Copy the rows below word for word, starting at the line that contains "The height and" and continuing through the end of the rows. Leave the pictures out.

>> START Data entries

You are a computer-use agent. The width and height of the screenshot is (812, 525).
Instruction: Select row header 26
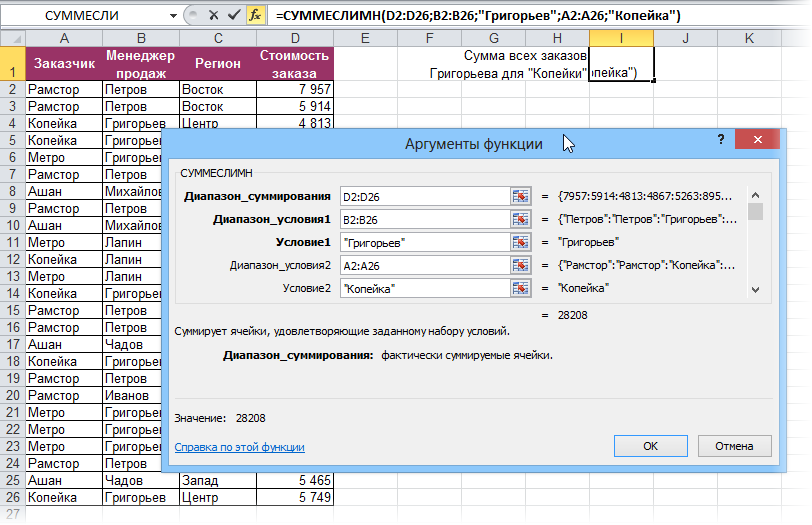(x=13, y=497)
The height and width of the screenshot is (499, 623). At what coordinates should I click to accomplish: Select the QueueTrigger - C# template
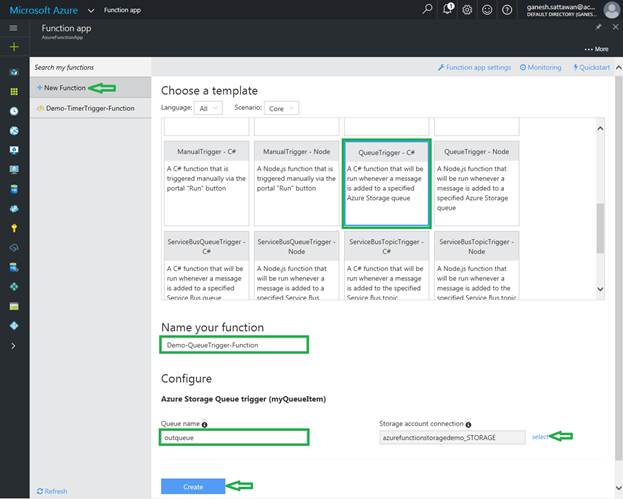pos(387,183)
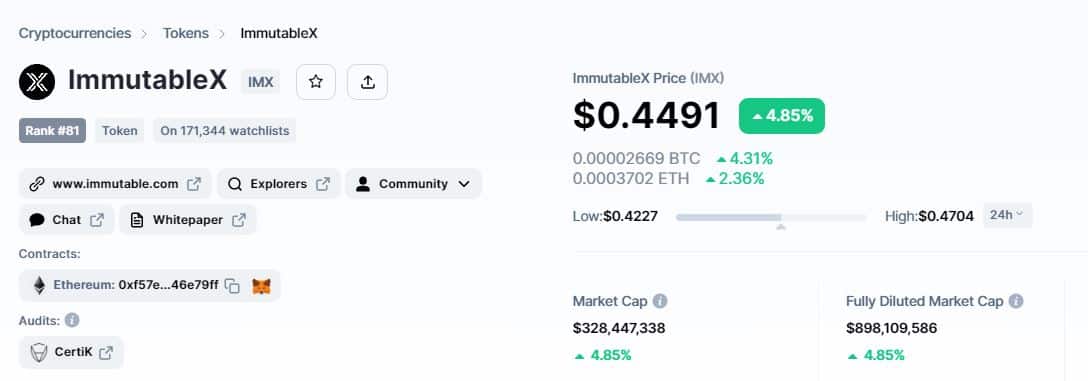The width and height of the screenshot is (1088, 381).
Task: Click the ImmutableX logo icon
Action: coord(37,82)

>> END Data entries

Answer to this task =
The height and width of the screenshot is (499, 623). At what coordinates should I click to accomplish: Select the QueueTrigger - C# template
pos(387,183)
The width and height of the screenshot is (1088, 381).
Task: Click the ImmutableX logo icon
Action: coord(37,82)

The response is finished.